** Supplied material **
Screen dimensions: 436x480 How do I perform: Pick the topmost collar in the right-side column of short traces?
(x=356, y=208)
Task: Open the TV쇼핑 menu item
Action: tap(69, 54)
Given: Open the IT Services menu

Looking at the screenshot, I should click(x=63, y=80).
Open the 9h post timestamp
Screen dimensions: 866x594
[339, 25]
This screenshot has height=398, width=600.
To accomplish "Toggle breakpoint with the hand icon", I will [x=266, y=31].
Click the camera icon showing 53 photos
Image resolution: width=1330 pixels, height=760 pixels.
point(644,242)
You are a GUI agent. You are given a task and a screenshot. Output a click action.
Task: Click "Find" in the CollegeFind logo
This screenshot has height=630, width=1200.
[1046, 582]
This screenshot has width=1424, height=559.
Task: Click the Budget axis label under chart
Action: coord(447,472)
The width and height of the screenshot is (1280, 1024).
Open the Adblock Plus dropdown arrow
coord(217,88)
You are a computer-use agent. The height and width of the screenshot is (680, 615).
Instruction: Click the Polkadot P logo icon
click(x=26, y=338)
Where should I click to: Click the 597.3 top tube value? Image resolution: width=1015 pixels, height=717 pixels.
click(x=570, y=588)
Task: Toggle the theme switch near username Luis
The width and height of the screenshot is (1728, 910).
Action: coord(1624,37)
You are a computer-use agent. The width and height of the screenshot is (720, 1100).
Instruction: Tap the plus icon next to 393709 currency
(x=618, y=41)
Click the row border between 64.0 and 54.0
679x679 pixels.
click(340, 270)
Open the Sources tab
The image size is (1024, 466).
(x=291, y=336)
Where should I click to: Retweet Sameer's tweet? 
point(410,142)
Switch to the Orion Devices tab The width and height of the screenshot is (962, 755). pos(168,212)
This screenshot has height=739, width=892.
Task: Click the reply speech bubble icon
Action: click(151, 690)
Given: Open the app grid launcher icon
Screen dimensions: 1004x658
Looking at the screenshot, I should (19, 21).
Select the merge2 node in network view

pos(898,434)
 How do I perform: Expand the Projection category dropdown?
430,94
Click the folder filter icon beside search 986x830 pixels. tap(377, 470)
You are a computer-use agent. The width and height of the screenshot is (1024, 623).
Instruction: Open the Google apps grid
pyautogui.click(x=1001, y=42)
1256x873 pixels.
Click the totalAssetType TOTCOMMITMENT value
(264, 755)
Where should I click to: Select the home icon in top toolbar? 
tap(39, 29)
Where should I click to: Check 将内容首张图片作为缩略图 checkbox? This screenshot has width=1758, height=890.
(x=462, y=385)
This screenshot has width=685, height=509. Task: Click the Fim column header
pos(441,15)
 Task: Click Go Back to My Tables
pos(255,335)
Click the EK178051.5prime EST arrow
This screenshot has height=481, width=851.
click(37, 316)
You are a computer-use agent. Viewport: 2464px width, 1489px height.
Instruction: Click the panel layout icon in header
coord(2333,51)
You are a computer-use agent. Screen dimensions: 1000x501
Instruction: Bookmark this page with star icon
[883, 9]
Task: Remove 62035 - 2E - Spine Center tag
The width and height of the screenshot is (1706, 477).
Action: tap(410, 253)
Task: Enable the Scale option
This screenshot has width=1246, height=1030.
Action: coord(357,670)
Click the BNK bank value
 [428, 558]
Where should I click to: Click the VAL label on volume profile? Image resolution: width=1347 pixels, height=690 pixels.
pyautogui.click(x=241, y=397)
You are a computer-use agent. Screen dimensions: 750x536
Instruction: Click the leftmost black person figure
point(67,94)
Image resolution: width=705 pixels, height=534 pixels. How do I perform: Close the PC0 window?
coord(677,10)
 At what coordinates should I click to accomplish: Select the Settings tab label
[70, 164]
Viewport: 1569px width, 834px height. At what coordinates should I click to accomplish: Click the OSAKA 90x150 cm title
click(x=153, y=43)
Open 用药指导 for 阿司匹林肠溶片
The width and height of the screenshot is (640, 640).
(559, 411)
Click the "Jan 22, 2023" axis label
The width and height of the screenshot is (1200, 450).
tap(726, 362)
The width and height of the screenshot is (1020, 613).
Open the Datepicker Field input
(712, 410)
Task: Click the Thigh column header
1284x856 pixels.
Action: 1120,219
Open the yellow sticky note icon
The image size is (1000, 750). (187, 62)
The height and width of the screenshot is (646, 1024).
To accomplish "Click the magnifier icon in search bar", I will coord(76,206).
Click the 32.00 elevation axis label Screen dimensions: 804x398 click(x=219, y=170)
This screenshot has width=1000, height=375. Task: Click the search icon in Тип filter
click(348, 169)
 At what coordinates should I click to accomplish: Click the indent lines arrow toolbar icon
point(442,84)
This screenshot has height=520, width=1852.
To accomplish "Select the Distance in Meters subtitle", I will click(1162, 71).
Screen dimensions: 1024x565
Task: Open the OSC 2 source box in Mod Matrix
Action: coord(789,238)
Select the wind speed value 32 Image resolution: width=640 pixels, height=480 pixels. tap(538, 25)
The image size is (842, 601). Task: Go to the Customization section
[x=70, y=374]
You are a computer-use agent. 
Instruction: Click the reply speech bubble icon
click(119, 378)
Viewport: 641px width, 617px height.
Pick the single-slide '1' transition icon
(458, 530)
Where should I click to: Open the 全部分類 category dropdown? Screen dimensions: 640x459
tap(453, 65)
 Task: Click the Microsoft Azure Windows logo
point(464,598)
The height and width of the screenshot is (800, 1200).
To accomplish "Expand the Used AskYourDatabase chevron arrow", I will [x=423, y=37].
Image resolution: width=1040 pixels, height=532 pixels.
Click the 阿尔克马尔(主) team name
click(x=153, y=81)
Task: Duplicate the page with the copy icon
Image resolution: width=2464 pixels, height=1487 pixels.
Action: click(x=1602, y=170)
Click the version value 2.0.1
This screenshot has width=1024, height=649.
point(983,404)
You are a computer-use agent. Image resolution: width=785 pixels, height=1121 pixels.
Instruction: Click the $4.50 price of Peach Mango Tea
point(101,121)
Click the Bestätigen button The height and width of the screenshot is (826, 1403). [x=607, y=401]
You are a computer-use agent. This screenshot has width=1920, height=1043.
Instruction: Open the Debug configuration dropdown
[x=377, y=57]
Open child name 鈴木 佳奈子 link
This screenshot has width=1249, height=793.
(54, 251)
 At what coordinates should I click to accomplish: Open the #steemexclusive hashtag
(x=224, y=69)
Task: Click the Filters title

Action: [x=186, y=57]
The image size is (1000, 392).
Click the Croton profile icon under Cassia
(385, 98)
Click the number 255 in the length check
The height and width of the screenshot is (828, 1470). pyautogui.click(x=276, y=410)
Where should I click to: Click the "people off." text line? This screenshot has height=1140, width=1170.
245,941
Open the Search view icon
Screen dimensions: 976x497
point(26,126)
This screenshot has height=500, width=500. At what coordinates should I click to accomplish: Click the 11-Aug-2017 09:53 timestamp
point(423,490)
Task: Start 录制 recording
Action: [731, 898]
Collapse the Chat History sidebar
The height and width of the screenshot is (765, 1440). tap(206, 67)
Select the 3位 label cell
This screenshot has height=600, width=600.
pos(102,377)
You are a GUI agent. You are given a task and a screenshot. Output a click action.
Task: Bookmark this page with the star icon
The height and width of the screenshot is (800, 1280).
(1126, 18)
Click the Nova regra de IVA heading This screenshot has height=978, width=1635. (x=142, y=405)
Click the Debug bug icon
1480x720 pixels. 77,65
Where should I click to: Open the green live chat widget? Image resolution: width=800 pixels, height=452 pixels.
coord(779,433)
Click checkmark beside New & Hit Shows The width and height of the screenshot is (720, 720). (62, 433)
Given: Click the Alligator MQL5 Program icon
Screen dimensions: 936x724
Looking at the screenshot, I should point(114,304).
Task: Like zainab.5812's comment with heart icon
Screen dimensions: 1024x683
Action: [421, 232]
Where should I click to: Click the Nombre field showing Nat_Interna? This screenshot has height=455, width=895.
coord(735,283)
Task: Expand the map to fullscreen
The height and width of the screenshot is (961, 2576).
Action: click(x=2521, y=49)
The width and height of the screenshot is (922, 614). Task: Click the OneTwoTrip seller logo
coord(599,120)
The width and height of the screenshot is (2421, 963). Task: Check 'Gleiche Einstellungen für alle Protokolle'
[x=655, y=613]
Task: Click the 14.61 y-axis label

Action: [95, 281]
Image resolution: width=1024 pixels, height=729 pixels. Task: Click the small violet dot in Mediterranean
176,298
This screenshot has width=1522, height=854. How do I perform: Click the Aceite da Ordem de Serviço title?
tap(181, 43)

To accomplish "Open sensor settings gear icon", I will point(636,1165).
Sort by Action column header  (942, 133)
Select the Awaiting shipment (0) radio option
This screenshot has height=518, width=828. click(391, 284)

** Exercise requirements **
In the listing above, find the line containing "Instruction: Click the Polkadot P logo icon" and the line containing "Task: Remove 62035 - 2E - Spine Center tag", then retype both and every line between them exactly, with nothing else.

** Response to this exercise **
Instruction: Click the Polkadot P logo icon
click(x=26, y=338)
Where should I click to: Click the 597.3 top tube value? Image resolution: width=1015 pixels, height=717 pixels.
click(x=570, y=588)
Task: Toggle the theme switch near username Luis
The width and height of the screenshot is (1728, 910).
Action: coord(1624,37)
You are a computer-use agent. The width and height of the screenshot is (720, 1100).
Instruction: Tap the plus icon next to 393709 currency
(x=618, y=41)
Click the row border between 64.0 and 54.0
679x679 pixels.
click(340, 270)
Open the Sources tab
The image size is (1024, 466).
(x=291, y=336)
Where should I click to: Retweet Sameer's tweet? 
point(410,142)
Switch to the Orion Devices tab The width and height of the screenshot is (962, 755). pos(168,212)
This screenshot has height=739, width=892.
Task: Click the reply speech bubble icon
Action: click(151, 690)
Given: Open the app grid launcher icon
Screen dimensions: 1004x658
Looking at the screenshot, I should (19, 21).
Select the merge2 node in network view

pos(898,434)
 How do I perform: Expand the Projection category dropdown?
430,94
Click the folder filter icon beside search 986x830 pixels. tap(377, 470)
You are a computer-use agent. The width and height of the screenshot is (1024, 623).
Instruction: Open the Google apps grid
pyautogui.click(x=1001, y=42)
1256x873 pixels.
Click the totalAssetType TOTCOMMITMENT value
(264, 755)
Where should I click to: Select the home icon in top toolbar? 
tap(39, 29)
Where should I click to: Check 将内容首张图片作为缩略图 checkbox? This screenshot has width=1758, height=890.
(x=462, y=385)
This screenshot has width=685, height=509. Task: Click the Fim column header
pos(441,15)
 Task: Click Go Back to My Tables
pos(255,335)
Click the EK178051.5prime EST arrow
This screenshot has height=481, width=851.
click(37, 316)
You are a computer-use agent. Viewport: 2464px width, 1489px height.
Instruction: Click the panel layout icon in header
coord(2333,51)
You are a computer-use agent. Screen dimensions: 1000x501
Instruction: Bookmark this page with star icon
[883, 9]
Task: Remove 62035 - 2E - Spine Center tag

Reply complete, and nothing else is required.